Jessica Rosenworcel won’t be coming back to the Federal Communications Commission next year. Not unless she’s renominated by either president Obama or Trump and the U.S. senate concurs. Or the senate takes the highly unusual step of returning to work during the holiday break. Senators wrapped up business for the year in the wee hours this morning, leaving a stack of unfinished business, including confirmation of a new term on the FCC for Rosenworcel.
It didn’t have to be this way. Rosenworcel occupied a seat on the FCC reserved for democrats and the republican majority in the senate would have been perfectly happy to confirm her. If.
If FCC chairman Tom Wheeler resigned, leaving the way clear for the incoming Trump administration to install a republican majority, in keeping with the usual rules of the Beltway game.
Wheeler refused to do that. Earlier this week, in an amazingly disingenuous declaration – even by Washington, D.C. standards – Wheeler reportedly said he was “willing to step down immediately if it would ensure Commissioner Rosenworcel’s confirmation”.
Where has he been? Rosenworcel’s confirmation has been tied to Wheeler’s resignation – standard operating procedure for an FCC chair during a change of administration – for the past year. It was an explicit condition the day before election day, and the day after election day it was baked into concrete. Wheeler’s egocentric refusal to bow to reality cost the FCC the services of a vanishingly rare species: a thinking commissioner.

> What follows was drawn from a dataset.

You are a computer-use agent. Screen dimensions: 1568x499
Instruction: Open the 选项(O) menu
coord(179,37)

As it stands, the FCC will begin the new year deadlocked with two republicans and two democrats. If – let’s face it, when – Wheeler throws it in, it’ll be a 2 to 1 republican majority and the way will be clear for two more commissioners, one republican and one democrat, to be nominated and confirmed. That democrat could be Jessica Rosenworcel, but in a new year with thousands of unemployed apparatchiks from the outgoing administration looking for a new gig, that’s not the way to bet.